*DATA TO EXAMINE:*
*** Begin section ***

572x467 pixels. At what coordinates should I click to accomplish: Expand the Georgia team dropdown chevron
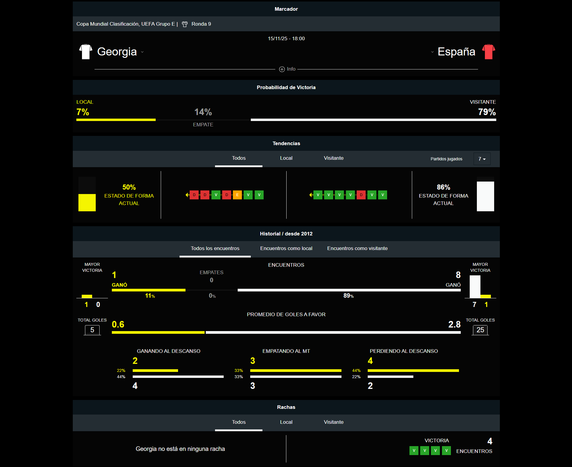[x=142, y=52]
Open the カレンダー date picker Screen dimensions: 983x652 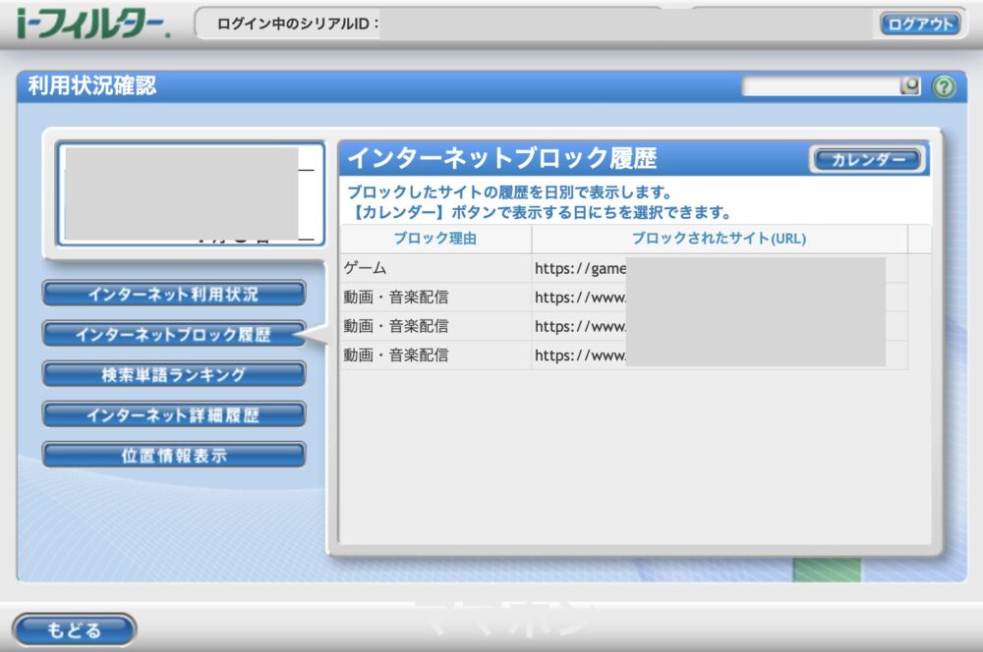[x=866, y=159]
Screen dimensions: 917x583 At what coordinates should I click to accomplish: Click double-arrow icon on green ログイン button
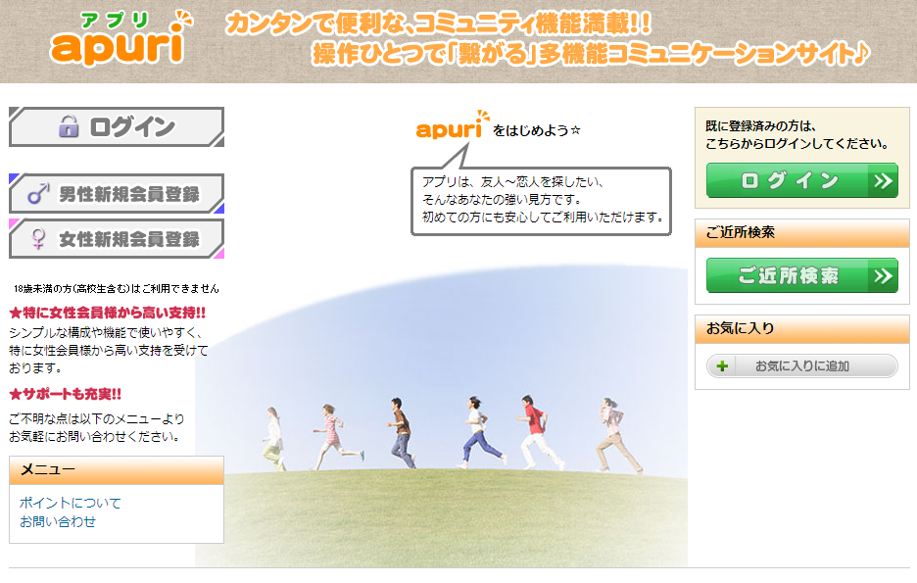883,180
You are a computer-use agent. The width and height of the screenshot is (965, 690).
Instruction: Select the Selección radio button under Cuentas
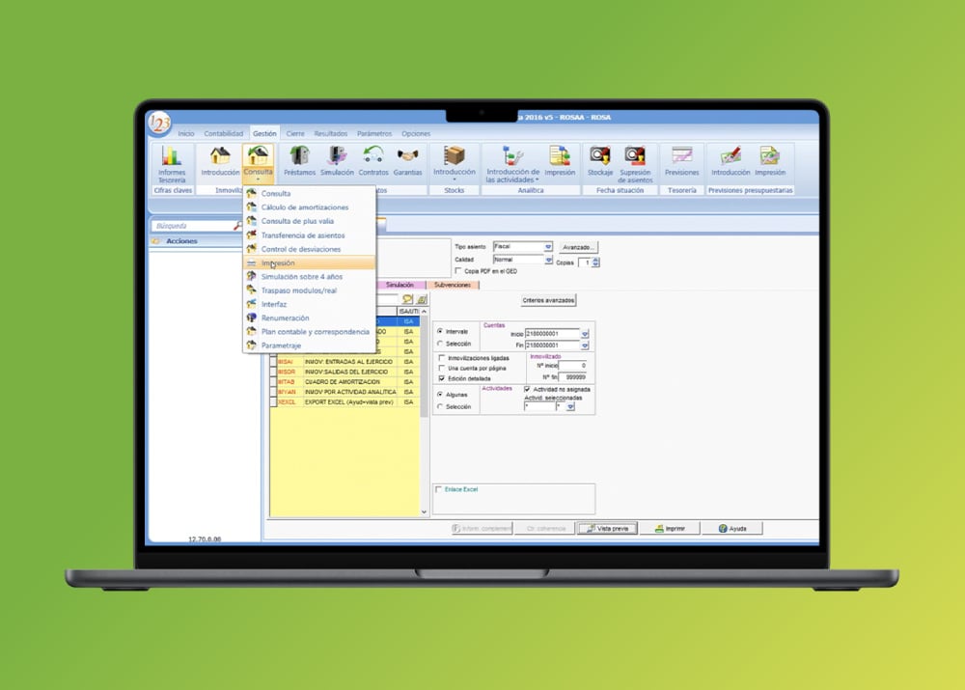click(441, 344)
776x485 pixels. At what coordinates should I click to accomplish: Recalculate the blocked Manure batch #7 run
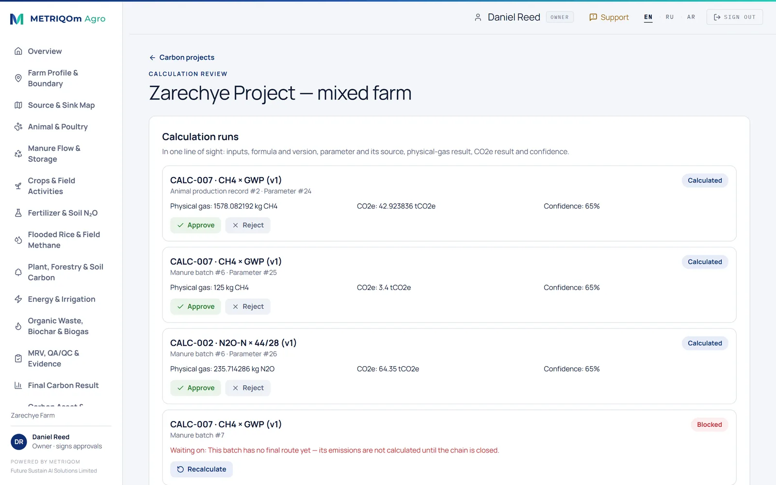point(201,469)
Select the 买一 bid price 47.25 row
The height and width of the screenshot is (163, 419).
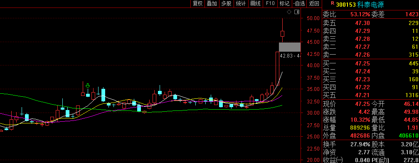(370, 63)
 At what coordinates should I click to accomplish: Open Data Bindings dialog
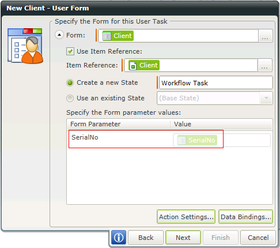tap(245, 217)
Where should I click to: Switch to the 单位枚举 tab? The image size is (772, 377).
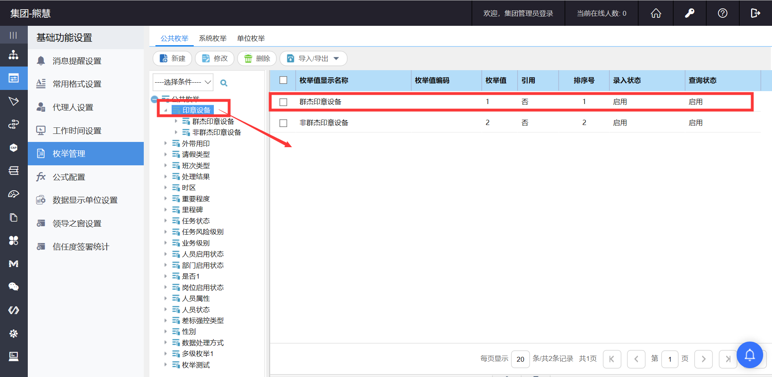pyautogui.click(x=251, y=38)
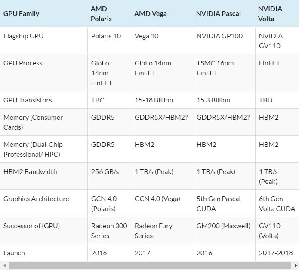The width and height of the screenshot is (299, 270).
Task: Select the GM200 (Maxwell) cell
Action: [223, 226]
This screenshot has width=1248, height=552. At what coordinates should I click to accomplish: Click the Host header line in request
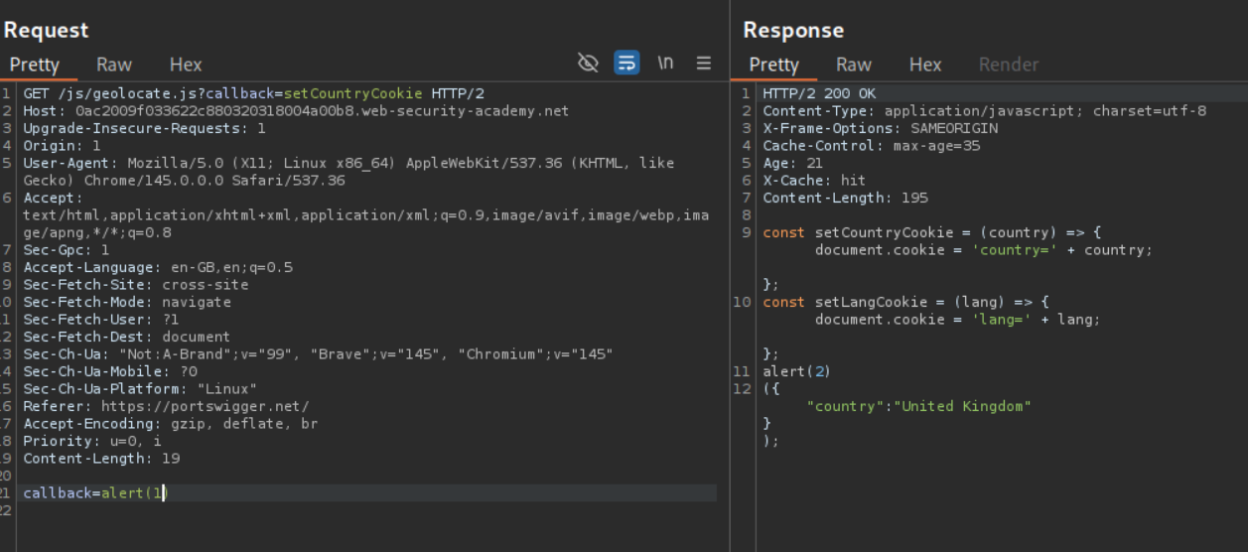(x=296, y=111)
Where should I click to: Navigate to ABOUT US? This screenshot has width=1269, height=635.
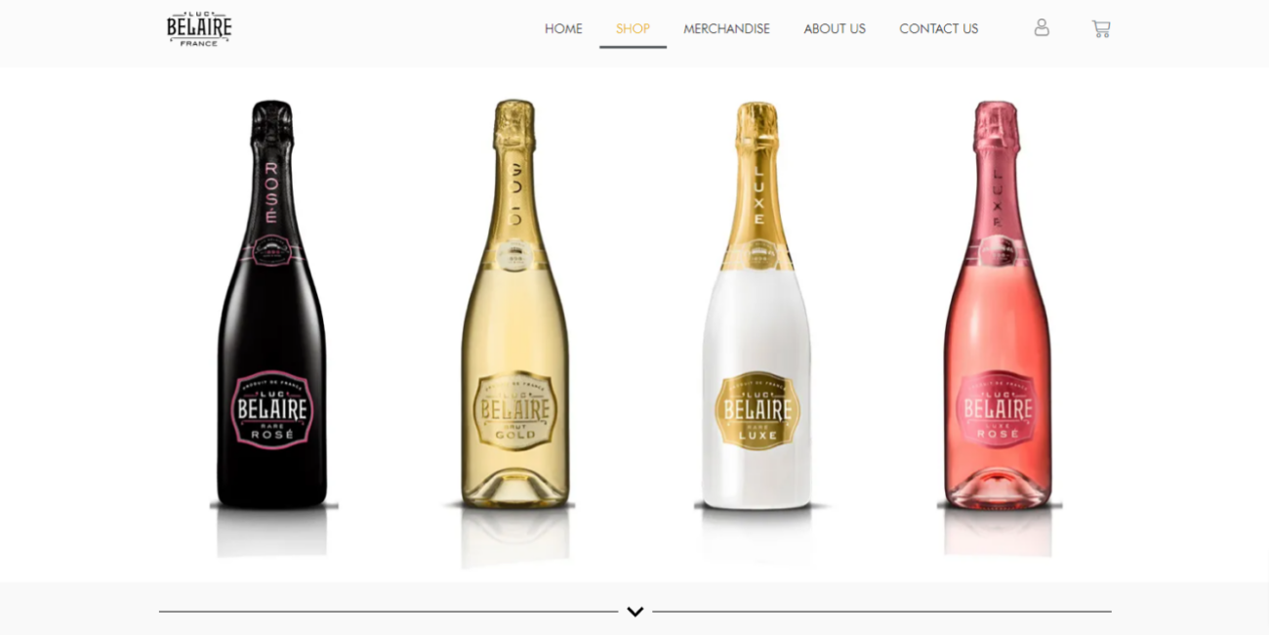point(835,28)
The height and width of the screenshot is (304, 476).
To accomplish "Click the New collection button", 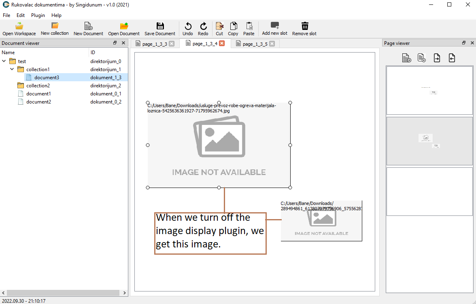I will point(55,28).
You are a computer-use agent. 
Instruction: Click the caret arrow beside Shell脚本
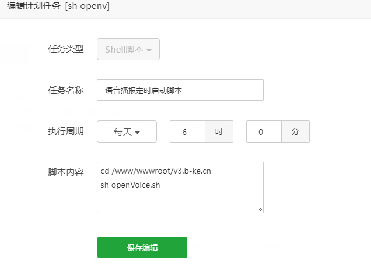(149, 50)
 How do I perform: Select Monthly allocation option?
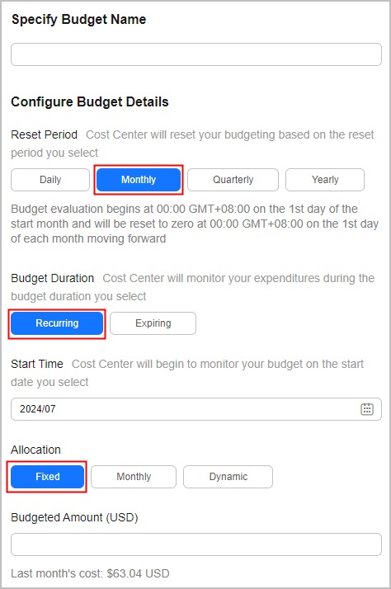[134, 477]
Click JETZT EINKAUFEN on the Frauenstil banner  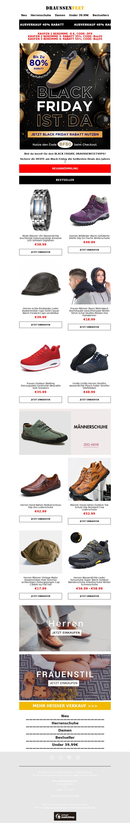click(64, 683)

*** End section ***

*YOUR TASK:* Which lines in the records above contain the string "computer"? Copy them.

*SOLUTION TO THIS TASK:*
You are a computer-use agent. The width and height of the screenshot is (965, 690).
You are a computer-use agent. 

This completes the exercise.